About Penalties
BlockBuster is designed to find the most cost-effective (least expensive) solution to solve your scheduling issue based on all the values typed into the Parameters table. You must keep that in mind when you are deciding on the penalty to use.
Although fictional values are used to express penalties, you should use realistic currency units in relation to the real costs that are listed within the various parameters. Real costs include such values as Fixed Overhead, Wage rate, and Variable Overhead. There are occasions, however, when you must apply a heavy penalty to prevent BlockBuster from creating runs you do not want.
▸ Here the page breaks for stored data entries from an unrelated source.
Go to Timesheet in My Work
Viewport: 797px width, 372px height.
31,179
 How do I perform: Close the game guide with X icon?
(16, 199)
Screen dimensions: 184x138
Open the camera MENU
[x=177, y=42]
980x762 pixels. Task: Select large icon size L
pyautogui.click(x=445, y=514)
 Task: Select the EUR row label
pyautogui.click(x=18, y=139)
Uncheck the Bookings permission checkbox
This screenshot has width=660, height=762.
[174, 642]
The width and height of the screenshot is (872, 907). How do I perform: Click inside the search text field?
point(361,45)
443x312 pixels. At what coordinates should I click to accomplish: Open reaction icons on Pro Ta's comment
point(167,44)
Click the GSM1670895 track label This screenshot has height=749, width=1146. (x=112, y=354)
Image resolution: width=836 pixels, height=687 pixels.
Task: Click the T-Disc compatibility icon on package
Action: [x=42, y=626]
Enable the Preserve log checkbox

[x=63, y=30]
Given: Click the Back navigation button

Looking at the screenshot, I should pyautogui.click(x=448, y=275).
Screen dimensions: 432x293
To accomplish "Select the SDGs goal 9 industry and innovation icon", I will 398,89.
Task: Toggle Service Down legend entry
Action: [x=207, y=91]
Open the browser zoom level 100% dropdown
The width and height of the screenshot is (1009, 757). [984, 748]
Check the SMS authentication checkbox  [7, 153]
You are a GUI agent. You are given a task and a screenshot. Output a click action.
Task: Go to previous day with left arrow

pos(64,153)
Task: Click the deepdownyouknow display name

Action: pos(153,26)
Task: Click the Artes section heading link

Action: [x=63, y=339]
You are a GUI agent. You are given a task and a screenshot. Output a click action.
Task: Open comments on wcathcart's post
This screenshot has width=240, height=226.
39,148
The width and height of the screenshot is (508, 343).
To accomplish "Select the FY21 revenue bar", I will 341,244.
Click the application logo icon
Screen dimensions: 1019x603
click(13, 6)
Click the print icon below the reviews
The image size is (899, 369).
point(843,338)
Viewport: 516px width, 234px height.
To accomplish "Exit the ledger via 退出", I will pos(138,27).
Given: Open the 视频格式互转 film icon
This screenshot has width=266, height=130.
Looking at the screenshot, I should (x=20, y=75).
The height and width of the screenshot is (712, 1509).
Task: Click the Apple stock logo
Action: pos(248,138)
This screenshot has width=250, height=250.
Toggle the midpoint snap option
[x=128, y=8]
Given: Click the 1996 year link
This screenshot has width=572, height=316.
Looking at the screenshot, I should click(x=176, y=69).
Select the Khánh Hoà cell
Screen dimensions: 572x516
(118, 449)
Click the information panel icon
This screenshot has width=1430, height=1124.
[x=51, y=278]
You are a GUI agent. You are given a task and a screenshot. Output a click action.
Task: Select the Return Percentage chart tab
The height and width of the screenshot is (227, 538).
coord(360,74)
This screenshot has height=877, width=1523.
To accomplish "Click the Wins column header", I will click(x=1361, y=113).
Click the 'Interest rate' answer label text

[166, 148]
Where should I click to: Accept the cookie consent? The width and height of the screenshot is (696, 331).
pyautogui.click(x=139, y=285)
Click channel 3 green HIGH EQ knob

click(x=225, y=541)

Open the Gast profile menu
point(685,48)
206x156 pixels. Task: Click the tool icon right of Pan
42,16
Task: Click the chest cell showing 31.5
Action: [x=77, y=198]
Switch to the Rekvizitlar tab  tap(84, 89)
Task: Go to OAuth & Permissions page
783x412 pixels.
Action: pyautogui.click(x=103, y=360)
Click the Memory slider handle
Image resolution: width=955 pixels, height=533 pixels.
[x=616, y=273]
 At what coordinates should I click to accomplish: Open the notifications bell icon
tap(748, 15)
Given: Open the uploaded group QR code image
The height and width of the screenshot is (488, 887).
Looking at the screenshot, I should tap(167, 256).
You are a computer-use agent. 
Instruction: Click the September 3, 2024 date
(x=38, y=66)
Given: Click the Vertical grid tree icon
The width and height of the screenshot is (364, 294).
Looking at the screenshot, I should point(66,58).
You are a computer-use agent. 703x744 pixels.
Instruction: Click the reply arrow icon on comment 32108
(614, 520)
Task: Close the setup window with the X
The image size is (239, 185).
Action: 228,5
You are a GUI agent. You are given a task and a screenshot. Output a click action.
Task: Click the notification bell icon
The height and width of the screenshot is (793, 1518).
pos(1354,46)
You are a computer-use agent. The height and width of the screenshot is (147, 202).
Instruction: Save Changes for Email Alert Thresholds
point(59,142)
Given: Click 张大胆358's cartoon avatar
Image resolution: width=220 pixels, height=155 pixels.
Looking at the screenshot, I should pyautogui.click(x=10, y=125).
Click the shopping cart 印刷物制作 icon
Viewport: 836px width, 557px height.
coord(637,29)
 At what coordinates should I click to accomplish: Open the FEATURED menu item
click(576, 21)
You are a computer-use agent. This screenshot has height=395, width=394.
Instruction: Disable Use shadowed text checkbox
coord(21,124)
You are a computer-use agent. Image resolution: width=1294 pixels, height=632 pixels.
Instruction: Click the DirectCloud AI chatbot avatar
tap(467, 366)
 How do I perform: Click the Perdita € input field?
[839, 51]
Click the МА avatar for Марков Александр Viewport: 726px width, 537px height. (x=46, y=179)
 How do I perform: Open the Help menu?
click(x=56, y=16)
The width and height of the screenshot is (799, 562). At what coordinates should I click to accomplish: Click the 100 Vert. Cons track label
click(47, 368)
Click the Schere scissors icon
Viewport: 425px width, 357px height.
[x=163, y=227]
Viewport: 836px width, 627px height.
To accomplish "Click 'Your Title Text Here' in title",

The following table discusses the three general types of penalties used in BlockBuster: Occurrence, Cumulative, and Worst case. These are considered soft rules.
| Occurrence |
Reduces the probability that the system will create the value against which it is placed. If a $5 Occurrence penalty was used, and the runcut yielded three runs that violated the Occurrence value by: four minutes, five minutes, and three minutes, respectively. The total penalty applied is $15. The number of minutes by which each run is in violation is NOT factored into the penalty, only each occurrence of a violation. |
| Cumulative |
Penalizes the creation of runs that violate the legally defined boundary so that: ($) (per minute outside the legally defined value). For example, the OFF Time Upper limit is set at 15:00 for a group member and the cumulative upper penalty is set to $10. Five minutes of the OFF time are created after 15:00 across the group member which results to a total penalty of $50. |
| Worst Case |
If a penalty of $10 is applied then BlockBuster applies the penalty such that: ($10) (x minutes)2. Because the penalty is squared, it is severe (expensive for the system to create). If BlockBuster was forced to apply the Worst Case penalty, it favors creating more runs that violate the legally defined boundary by less rather than having fewer runs that violate the legally defined boundary by a larger amount: One illegal run that is 60 minutes in violation where a $10 penalty is in place results in: (60 minutes)2($10) = $36 000 Whereas, ten 6 minute illegal runs in a Group Member with a $10 penalty results in: (6)2 ($10)(10 illegal runs) = 3600 |
For instance, applying a penalty of $20,000 on Undesirable, Miscellaneous run types greatly reduces the probability that BlockBuster will create them because doing so is far from the cheapest option. (Remember, BlockBuster is looking for the cheapest solution). Large penalties are also warranted to control Undesirable Pay time.
If you use large penalties, increase them incrementally to find the value that is necessary and sufficient for the improvement you require.